What Realtors’ 2020 Projections Mean for Mortgage Bankers

Last month, Inman had its annual conference for Realtors. One of its sessions was on what the Realtor market will look like in 2020 — less than 600 days away. The panel included representatives from Zillow, Warburg Realty and Keller Williams as well as a Wall Street analyst. Two of the Realtors said that the days of the 5-6% commission real estate agent are over because it is hard to justify a high commission for not doing that much. What they envision is that average Realtors will have a hard time surviving while top-end Realtors who handle the more complex transactions and higher-end deals will do well. They estimate that roughly the top 15% of Realtors will succeed but the others will be eliminated or become hourly employees. This should be a wake-up call for the mortgage industry that still depends primarily on Realtors for business. This raises two important questions: How many originators can handle the top 15% real estate agents and how many originators will be needed 18 months from now? Both questions are game-changers for mortgage origination.

Let me address the big question of doing business with the top 15% Realtors. The top Realtors are the best in their industry and in many ways, they are individuals who run their sales business with a self-employed mindset. As we all know, self-employment is not for the faint of heart. Trust me, I have lived it every day for over 20 years.

A self-employed individual must work hard to find and service customers. This is not easy to say the least. Being self-employed means experiencing the “thrill of victory and the agony of defeat” on a daily basis. It requires balancing the now with the long-term. A self-employed sales professional needs to have talent plus mental toughness to beat the competition and win. Top Realtors must be aware of what their customers want and need; disciplined to ensure that they can deliver a great customer experience; and be willing to change their selling model on the fly because of market volatility.

The point is that the top 15% of any profession will not suffer order-takers or selling zombies who repeat why their company is great. Top professionals are looking for much more than that —they want insights that can change their business model for the better; they want introductions that will help them improve their business; and finally, they want leads. Anything less and top Realtors will not do business with the originator. This raises the question of how many originators are able to deliver this type of value to top Realtors?

In my view, mortgage sales organizations may be in for a rude awaking two years from now for several reasons. First, the Realtor industry is changing faster and more dramatically than the mortgage industry. Second, the Bureau of Labor reported that the mortgage industry continues to hire people in a market where volume is not robust. Hiring warm bodies is an old strategy that is just too costly. It really didn’t make sense before and is madness now as I pointed out in my recent blog.

If Realtors are seeing a future where consumers will not tolerate overpaying for a real estate agent’s services, why would consumers tolerate overpaying mortgage originators that don’t deliver value?

I believe that future mortgage sales organizations will be smaller with better quality sales personnel.

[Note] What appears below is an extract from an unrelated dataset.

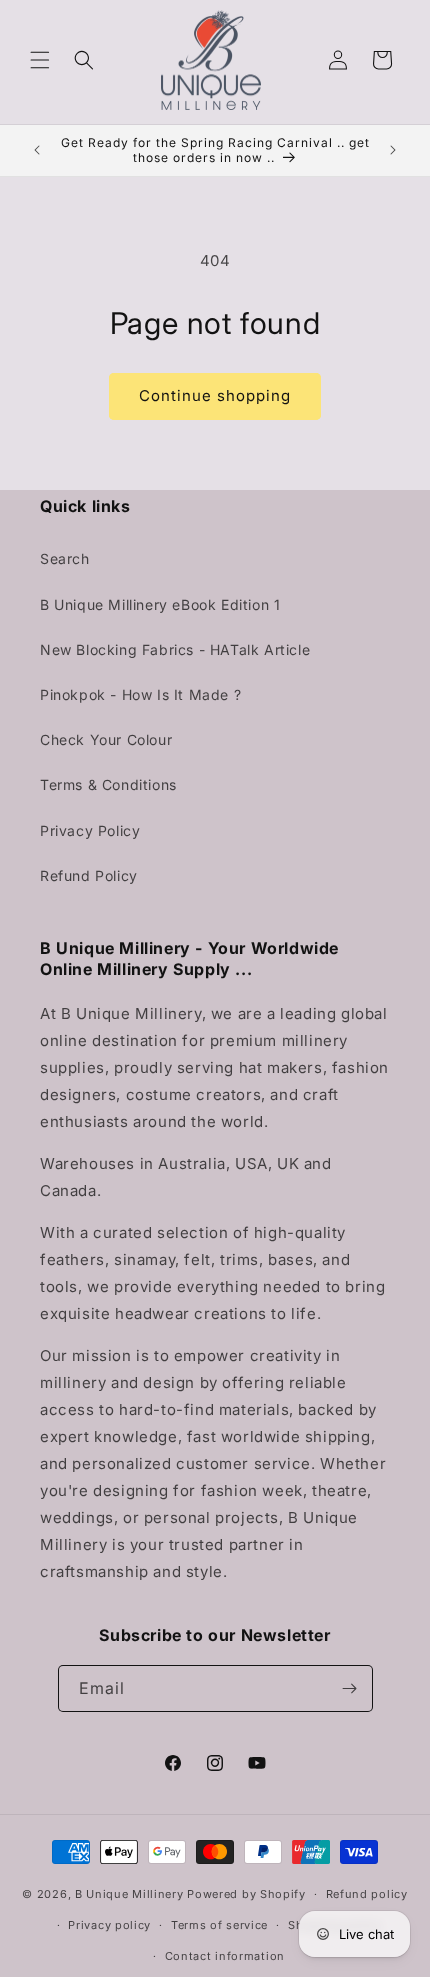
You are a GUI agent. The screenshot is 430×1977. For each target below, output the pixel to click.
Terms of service (219, 1925)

This new sales paradigm will require the mortgage industry to hire originators with the sales talent to persuade and the self-employed mindset to match their referral sources. This will require companies to install a predictive and analytical hiring process to make sure they are selecting the right talent. It should also prompt companies to seek out sales candidates who are willing to learn since the marketplace is constantly changing. Old sales models don’t have a place in the 2020 Realtor world. Mortgage firms who want to win business from the top 15% real estate agents must invest in hiring the right individuals for the originator position.